Conferences and meetings
Conferences provide venues for interpersonal communication and help build professional and social networks among librarians. Many conferences are organized by professional associations.
Education and training
There are various kinds of education and training opportunities offered by library and information science schools, professional organizations, vendors, community leaders, and other types of organizations, such as the Library Juice Academy, Zepheira’s LibHub early adopters training, and Library of Congress. Some research projects aim to develop teaching and learning tools for linked data adoption. For example, the Linked Data for Professional Education (LD4PE) Project produced a competency index for linked data. The Educational Curriculum for the Usage of Linked Data (EUCLID) project published a comprehensive textbook focused on linked data creation and use.
Professional network
Librarians belong to various professional associations, communities, and interest groups, such as the Library Linked Data Interest Group which is a joint group between Library Information Technology Association and the Association for Library Collections and Technical Services, and the DataCure group of data curation librarians (Barbrow et al., 2017). These professional networks spawn inter-personal communication and collaboration among librarians.
Collaboration
Multi-institutional or multi-disciplinary collaboration is very common in the adoption of the two innovations, especially during the research and exploratory stages. For example, the Library of Congress collaborated with Zepheria in developing BIBFRAME, which was tested by many other libraries (Steele, 2019). The Linked Data for Production (LD4P) project is a collaboration between six leading libraries (Schreur, 2018). Purdue University Libraries collaborated with the Graduate School of Library and Information Science at University of Illinois at Urbana-Champaign (UIUC) in the Data Curation Profiles project (Witt et al., 2009). Multidisciplinary collaboration happens also within the same institution. Libraries often collaborate with information technology, research administration, and other data service units (data centres and archives and data-intensive departments) in creating and managing a research data management service. In a pilot project for BIBFRAME conducted by the Library of Congress, other than cataloguers and technicians who catalogue materials, there are also people who train these cataloguers and technicians with knowledge on semantic web, linked data, and the use of the BIBFRAME editor, and software developers who would modify and improve the BIBFRAME editor based on suggestions from cataloguers and technicians (Library of Congress, 2016).

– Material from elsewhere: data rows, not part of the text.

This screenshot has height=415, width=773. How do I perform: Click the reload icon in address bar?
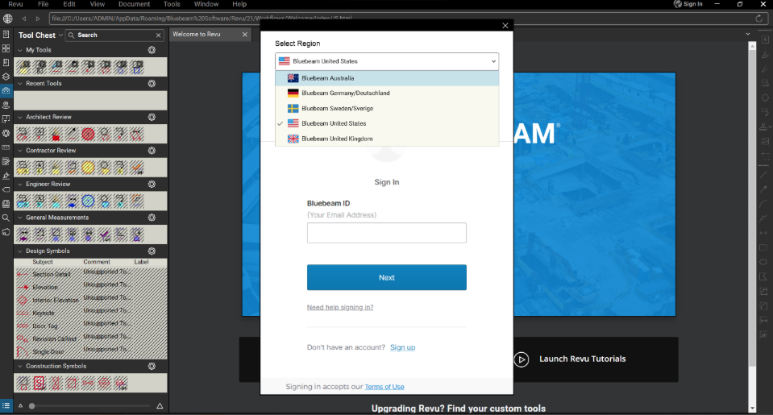click(x=759, y=18)
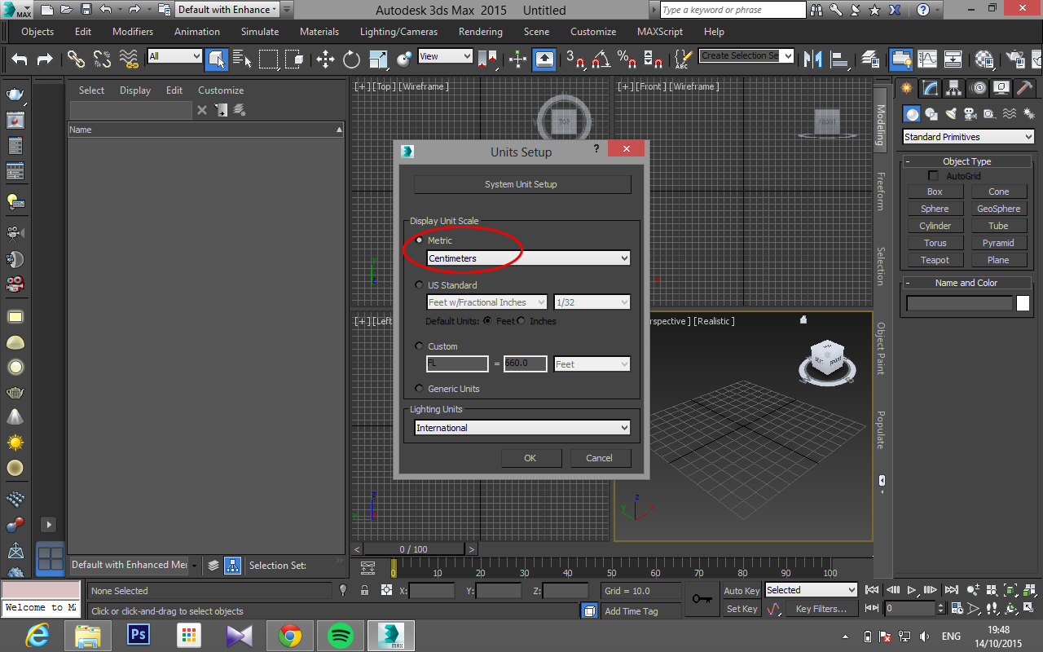Enable the AutoGrid checkbox
Image resolution: width=1043 pixels, height=652 pixels.
934,176
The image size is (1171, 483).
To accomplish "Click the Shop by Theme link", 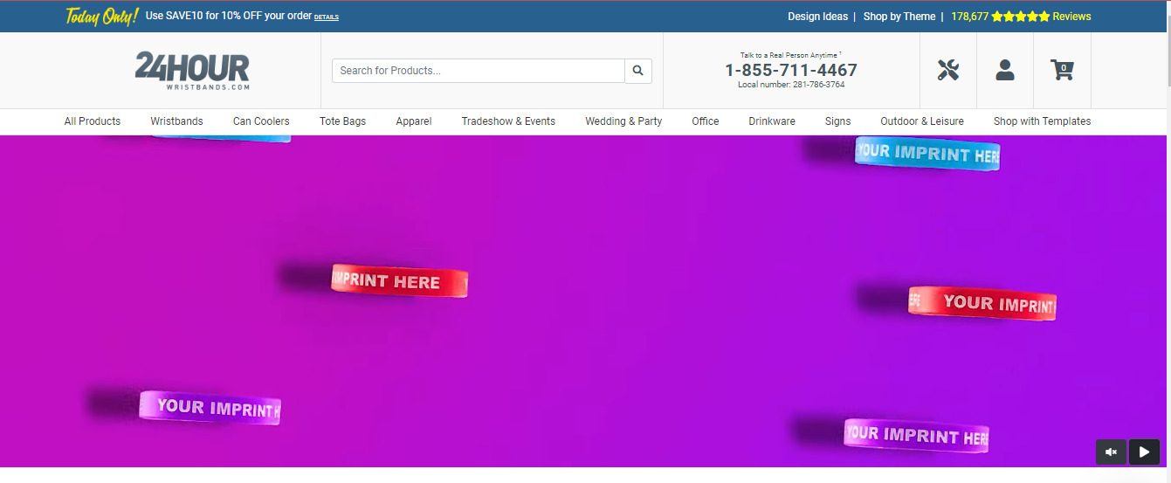I will coord(899,17).
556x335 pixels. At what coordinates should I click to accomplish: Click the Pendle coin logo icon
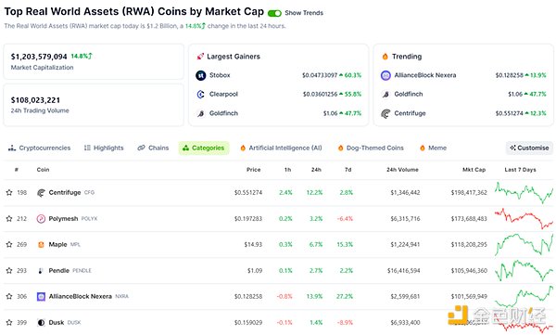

The above communication channels involve the use of various communication media or technologies. For example, users can attend conferences virtually through Skype, Google Hangout, Webinars, or other teleconference tools. E-mail is used widely for communication between individuals, within small groups and large communities. Cloud storage and digital repositories are often used to share project documentation within a project team or the public. For example, the Library of Congress, the LD4P Ontology Group, and National Library of Medicine all used GitHub for sharing project documentation and software tools (McCallum, 2016; LD4P Ontology Group, n.d.; Fallgren, 2015). Some libraries also allow the general public to post comments, issues, and questions in their GitHub repository. The University of Oregon and Oregon State University libraries also used Google Drive for sharing administrative documentation with project team members (Simic and Seymore, 2016).
Disparities between the two innovations
Apart from the consistencies mentioned above, there are some noticeable differences between the diffusion and adoption of the two different innovations. Community leaders in the diffusion and adoption of research data management service are exclusively university libraries. In the diffusion of linked data, in addition to top university libraries, national libraries (the Library of Congress and the National Library of Medicine), and some vendors also play leading roles. This disparity exists because linked data are relevant to all types of libraries, not only college and university libraries, as in the case of a research data management service. This broad scope of application makes linked data adoption among libraries profitable for vendors, who are then motivated to provide services and software, publish datasets and vocabularies, host knowledge sharing forums, and provide training. Many libraries rely on software vendors and service providers to adopt linked data, especially on a production scale. In contrast, most well-known software tools that were created to support a research data management service are mostly open source and created by and for research libraries. It is worth noting that although some vendors and service providers are also community leaders in the diffusion and adoption of linked data, top research libraries play more important roles. As pointed out in Niu (2020):
leading libraries are more innovative than many vendors... In fact, except some leading vendors like OCLC and Zepheira, most vendors have been watching and waiting for the library community to develop relevant standards, articulate functional requirements and nurture a market for their software products and services. (p.9)
Due to the involvement of vendors and service providers, commercialisation is a boosting factor in the diffusion and adoption of linked data. Standardisation is another boosting factor for the diffusion and adoption of linked data. The maturity of BIBFRAME paves the way for vendors to upgrade their systems and incorporate linked data functionalities. Neither of these two factors exists for research data management service adoption; instead, data management policies of government and private funders are a strong boosting factor. They play a comparable role as standardisation and commercialisation in the diffusion and adoption of linked data.
Research data management service is a new service, whereas linked data adoption in many cases means doing the same things differently using newer technologies. In the adoption of a research data management service, librarians need a new set of skills that they did not have. In the adoption of linked data, librarians, especially cataloguers and metadata librarians, need to be re-trained do the same work in a different way. The old way of doing things and the previous knowledge about cataloguing may get in the way of learning new knowledge and skills. For example, in the Library of Congress pilot for BIBFRAME:
The participants’ mastery of MARC may in some ways have hindered their initial ability to use the Editor effectively. They are accustomed to identifying cataloging elements by their MARC tags and subfields; but the Editor was configured … to use RDA terminology rather than MARC terminology; i.e., they need to think of the title as the “title”, not “the 245”. (Library of Congress, 2016, Teaching experiences).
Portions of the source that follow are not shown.